Stated goal:
Render the data below as a JSON list of strings, with one string per line and blank lines omitted. Exclude the pictures from the output.

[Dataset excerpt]
--------
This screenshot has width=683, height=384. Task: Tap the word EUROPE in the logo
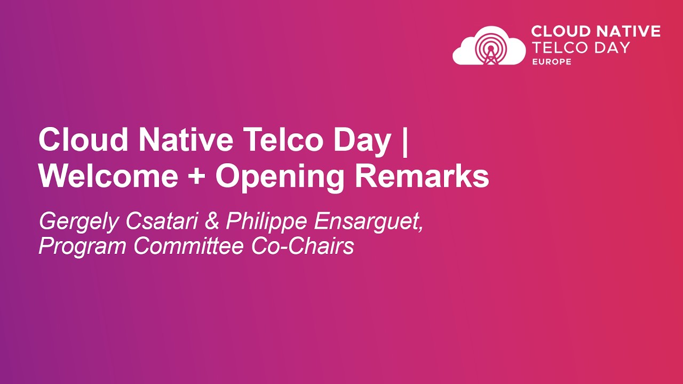(x=551, y=62)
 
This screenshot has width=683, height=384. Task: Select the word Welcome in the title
(x=108, y=177)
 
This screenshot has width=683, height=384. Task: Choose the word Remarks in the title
(x=422, y=177)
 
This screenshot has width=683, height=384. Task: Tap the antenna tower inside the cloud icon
(x=489, y=51)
--------
Expected answer:
[
  "This screenshot has width=683, height=384. Task: Tap the word EUROPE in the logo",
  "(x=551, y=62)",
  "This screenshot has width=683, height=384. Task: Select the word Welcome in the title",
  "(x=108, y=177)",
  "This screenshot has width=683, height=384. Task: Choose the word Remarks in the title",
  "(x=422, y=177)",
  "This screenshot has width=683, height=384. Task: Tap the antenna tower inside the cloud icon",
  "(x=489, y=51)"
]